Blair, who handed the reins of power to Brown in 2007, writes that he felt his successor “was going to be a disaster … Gordon is a strange guy, strong, capable and brilliant,” but also “difficult, at times maddening.”
“Political calculation, yes. Political feelings, no. Analytical intelligence, absolutely. Emotional intelligence, zero.”
The Conservative-supporting Daily Telegraph says the book represents “Mr Blair's belated revenge for the manner in which [Gordon Brown] thwarted much that he would like to have achieved, before destroying his residual legacy”.
A bitter leadership legacy
The Times says the criticism of Brown for veering from the New Labour path that defined Blair’s premiership sets a major challenge for a Labour party still smarting from its May election defeat.
This is of particular concern now as the party is preparing to choose its next leader, who will be expected to give Labour a new political direction.
"The philosophical difference that emerged between Blair and Brown -- essentially a dispute about the size and role of the state -- traces the lineaments of the battle between Old and New Labour that brought both of them to public attention," the centre-right newspaper says in an editorial. "This is a question that the Labour Party has yet to settle."

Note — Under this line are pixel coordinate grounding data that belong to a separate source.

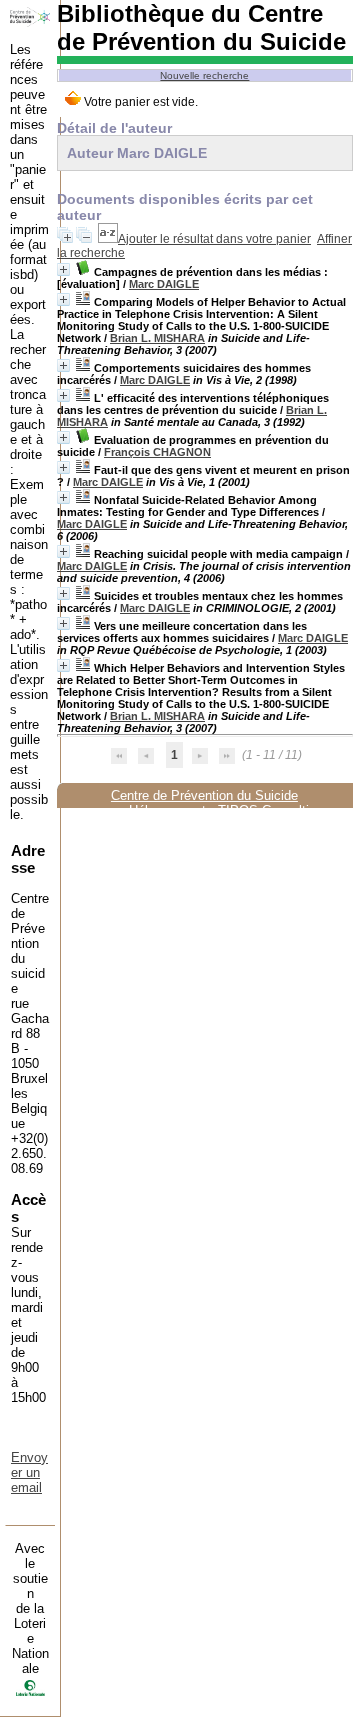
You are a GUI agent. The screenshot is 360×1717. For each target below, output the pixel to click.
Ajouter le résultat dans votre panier (214, 239)
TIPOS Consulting (270, 810)
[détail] (63, 269)
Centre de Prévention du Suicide (204, 795)
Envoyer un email (29, 1472)
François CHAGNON (157, 452)
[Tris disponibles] (108, 239)
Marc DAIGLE (164, 284)
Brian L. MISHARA (157, 338)
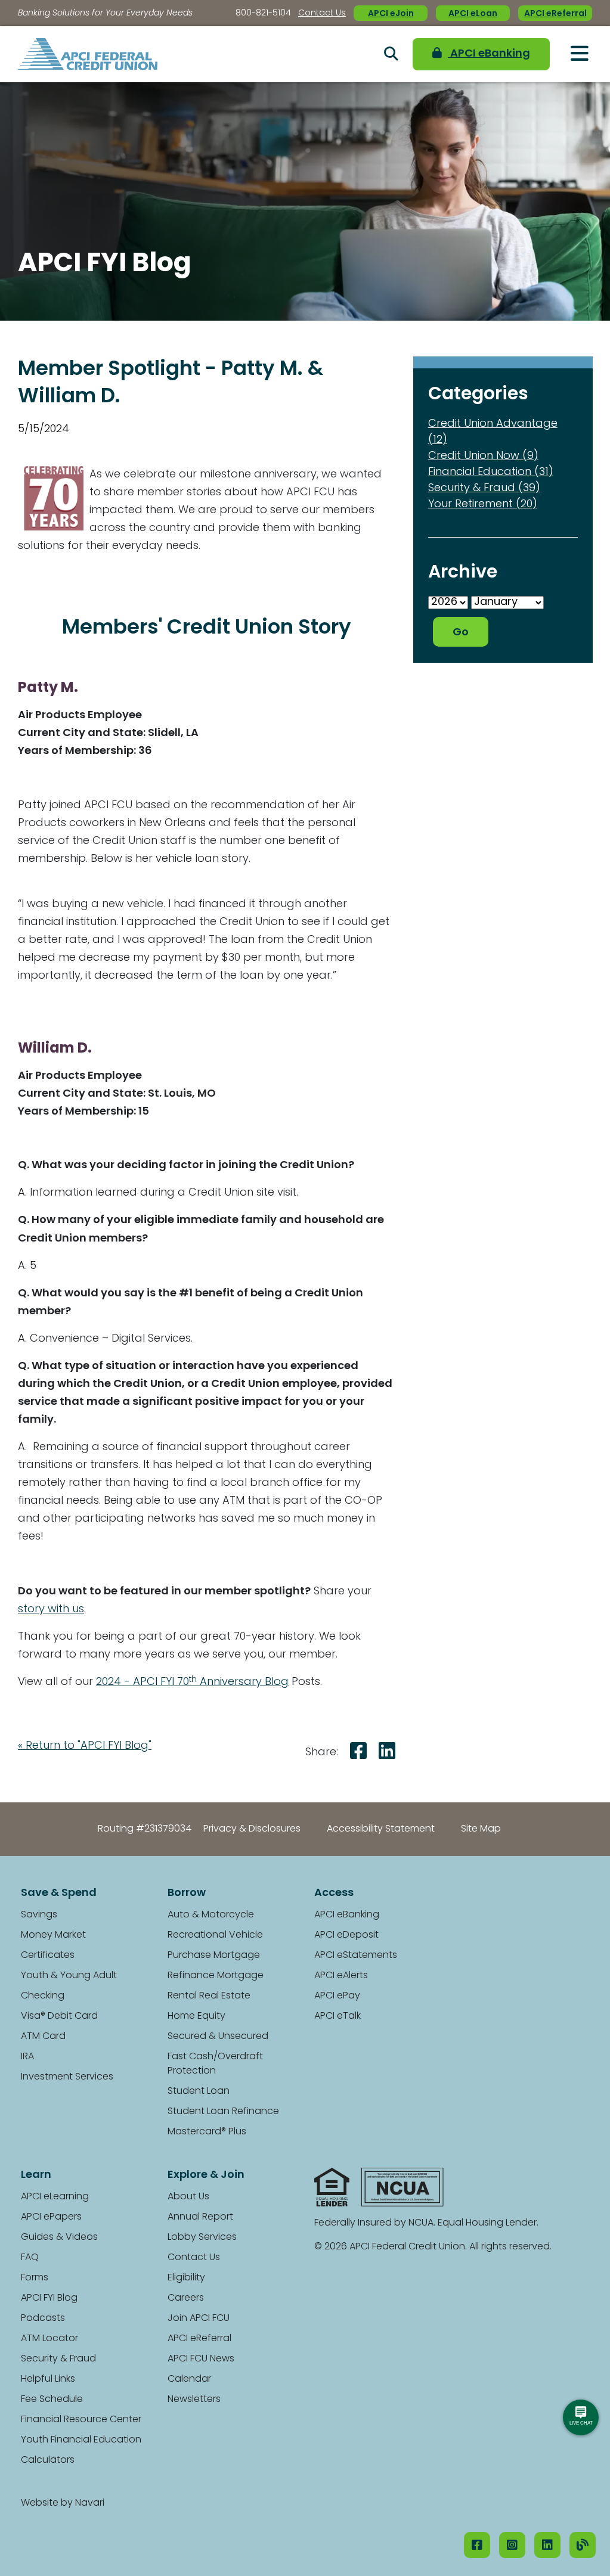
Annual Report (200, 2217)
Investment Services (67, 2077)
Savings (39, 1915)
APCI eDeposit (346, 1935)
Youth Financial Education (81, 2440)
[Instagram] (512, 2545)
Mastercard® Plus (207, 2132)
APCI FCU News (201, 2359)
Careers (186, 2298)
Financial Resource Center (81, 2420)
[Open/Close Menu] (579, 54)
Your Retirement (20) (482, 504)
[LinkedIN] (547, 2545)
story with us (51, 1609)
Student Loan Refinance (223, 2111)
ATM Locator (49, 2339)
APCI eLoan (472, 14)
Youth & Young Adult (69, 1976)
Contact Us (322, 13)
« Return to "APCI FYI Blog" (84, 1746)
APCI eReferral (555, 14)
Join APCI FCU (199, 2318)
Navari (89, 2503)
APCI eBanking (489, 54)
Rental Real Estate (209, 1996)
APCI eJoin (391, 14)
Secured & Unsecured (218, 2036)
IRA (27, 2057)
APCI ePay (337, 1996)
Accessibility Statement (381, 1829)
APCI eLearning (55, 2197)
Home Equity (196, 2016)
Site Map (481, 1829)
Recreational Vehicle (215, 1935)
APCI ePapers (51, 2217)
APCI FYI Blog (49, 2298)
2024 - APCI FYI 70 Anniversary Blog (192, 1682)
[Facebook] (477, 2545)
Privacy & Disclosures (252, 1829)
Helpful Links (48, 2379)
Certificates (48, 1955)
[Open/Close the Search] (391, 54)
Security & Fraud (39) (484, 488)
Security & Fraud (58, 2359)
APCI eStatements (355, 1955)
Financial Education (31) (490, 472)
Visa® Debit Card (59, 2016)
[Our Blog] (582, 2545)
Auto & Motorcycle (211, 1915)
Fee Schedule (52, 2399)
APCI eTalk (337, 2016)
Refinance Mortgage (216, 1976)
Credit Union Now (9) (483, 456)
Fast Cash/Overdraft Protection (215, 2064)
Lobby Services (202, 2237)
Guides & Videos (59, 2237)
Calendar (189, 2379)
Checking (42, 1996)
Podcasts (43, 2318)
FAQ (30, 2257)
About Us (188, 2197)
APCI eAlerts (341, 1976)
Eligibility (186, 2278)
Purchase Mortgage (214, 1955)
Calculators (48, 2460)
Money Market (53, 1935)
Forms (34, 2278)
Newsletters (194, 2399)
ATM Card (43, 2036)
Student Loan (199, 2091)
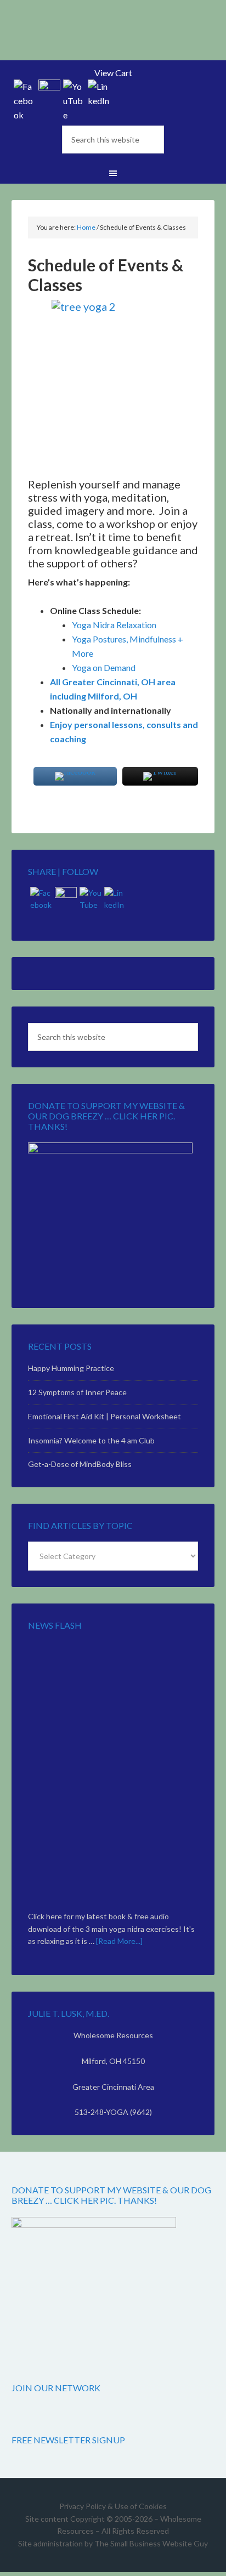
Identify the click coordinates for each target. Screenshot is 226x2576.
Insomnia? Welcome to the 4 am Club (91, 1440)
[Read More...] (119, 1941)
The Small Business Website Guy (151, 2543)
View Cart (113, 72)
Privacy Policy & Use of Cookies (113, 2506)
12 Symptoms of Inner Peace (77, 1392)
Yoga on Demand (103, 667)
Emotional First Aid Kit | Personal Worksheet (104, 1416)
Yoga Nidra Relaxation (114, 624)
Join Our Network (56, 2387)
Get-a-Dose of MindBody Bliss (80, 1464)
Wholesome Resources (113, 38)
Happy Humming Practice (71, 1368)
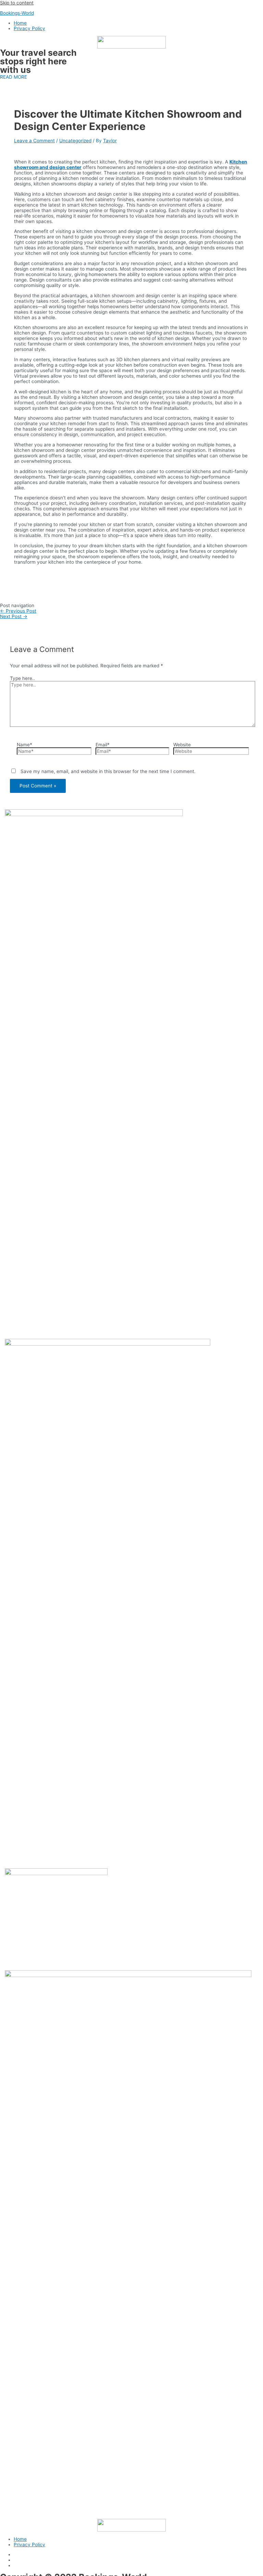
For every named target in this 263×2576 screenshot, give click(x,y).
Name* (24, 744)
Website (182, 744)
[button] (13, 77)
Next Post (13, 616)
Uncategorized (75, 140)
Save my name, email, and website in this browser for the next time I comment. (108, 771)
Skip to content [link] (17, 2)
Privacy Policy (29, 28)
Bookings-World (17, 13)
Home (20, 23)
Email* (103, 744)
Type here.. (22, 678)
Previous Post (18, 611)
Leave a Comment (34, 140)
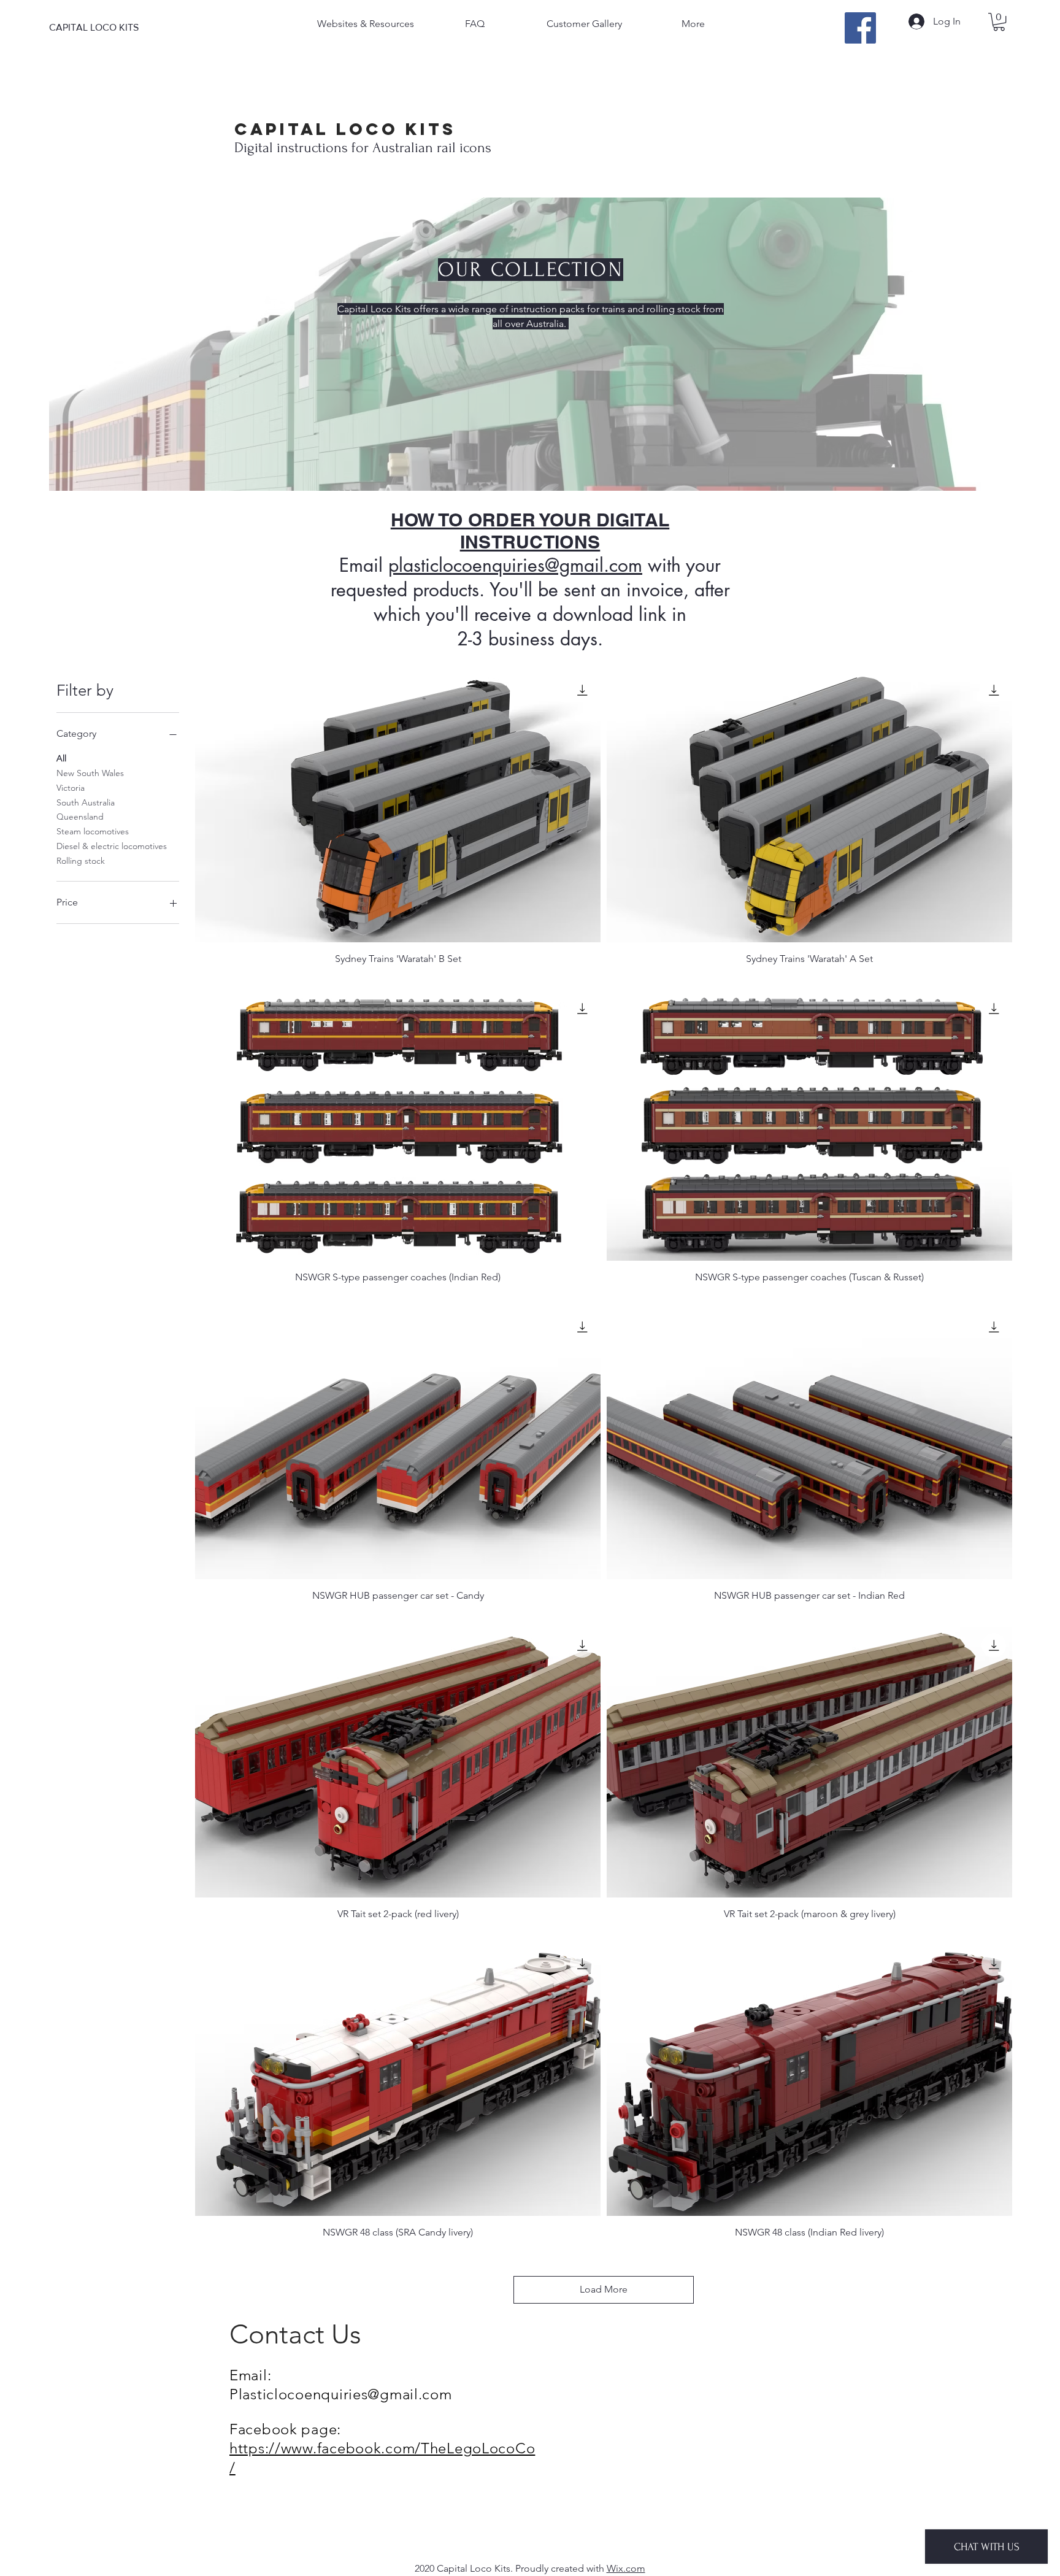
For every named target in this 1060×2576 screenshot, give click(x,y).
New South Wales (90, 773)
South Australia (85, 802)
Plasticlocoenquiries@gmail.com (340, 2394)
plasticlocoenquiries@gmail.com (515, 565)
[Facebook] (860, 28)
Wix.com (626, 2568)
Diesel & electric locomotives (111, 846)
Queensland (80, 816)
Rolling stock (80, 860)
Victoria (70, 787)
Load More (604, 2289)
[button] (999, 22)
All (61, 758)
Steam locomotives (92, 831)
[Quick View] (398, 807)
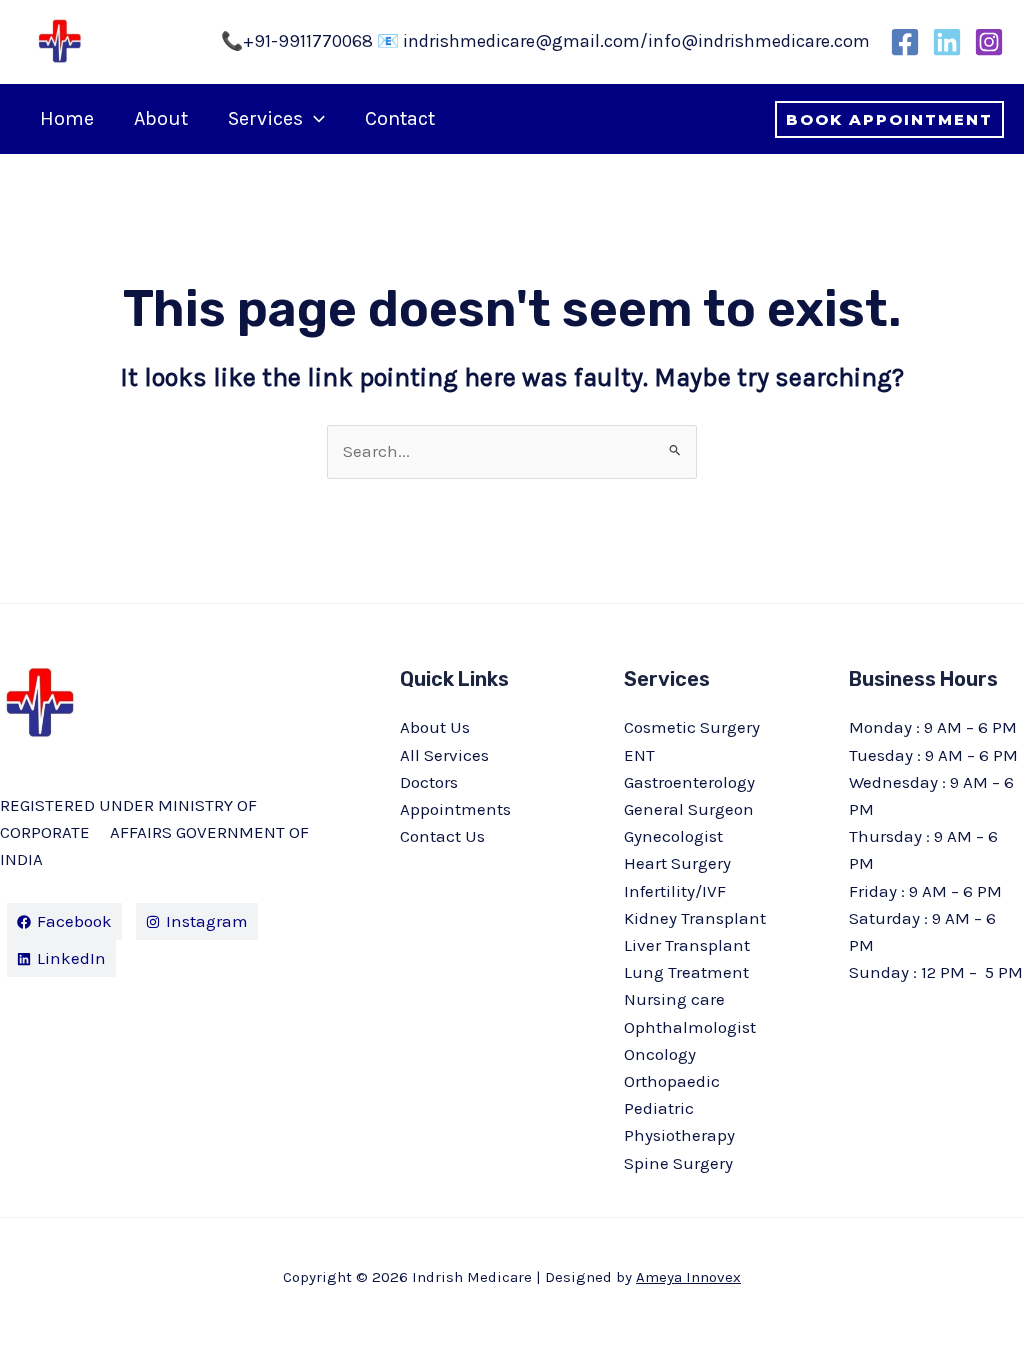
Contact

The BBC’s political editor Nick Robinson also believes Blair’s criticism of Brown boils down to ideological differences that continue to dog the party.
“His message to [the Labour Party] is clear,” he writes. “Don't do what our party has always done and allow one election defeat to be followed by others. Abandon the New Labour path at your peril.
“In other words -- though he never says so explicitly in his book or his interviews -- vote for David Miliband to be our next leader.”
‘Break free of the Blair-Brown psychodrama’
The Daily Mirror, a traditionally Labour-supporting tabloid, is more blunt.
Mocking Blair’s use of alcohol “as a prop”, the newspaper says the memoirs are a “mix of defiance and self-pity”.
“We're told Mr Brown drove him to booze,” it says in an editorial. “Yet a whisky followed by half a bottle of wine wouldn't have wet Winston Churchill's lips at breakfast.
“Labour needs to break free of the Blair-Brown psychodrama. And that means forgetting Blair. His petty, whingeing memoirs overshadow genuine achievements. It's time for Labour to say bye bye Blair.”